WHAT YOU WILL DO: Produce the listing below again, exactly as shown.

══════════

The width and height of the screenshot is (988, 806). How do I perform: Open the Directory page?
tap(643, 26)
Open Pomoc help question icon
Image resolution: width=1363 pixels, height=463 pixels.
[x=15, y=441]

══════════

SOLUTION TO THE PROBLEM:
The width and height of the screenshot is (988, 806). How do I perform: Open the Directory page?
tap(643, 26)
Open Pomoc help question icon
Image resolution: width=1363 pixels, height=463 pixels.
[x=15, y=441]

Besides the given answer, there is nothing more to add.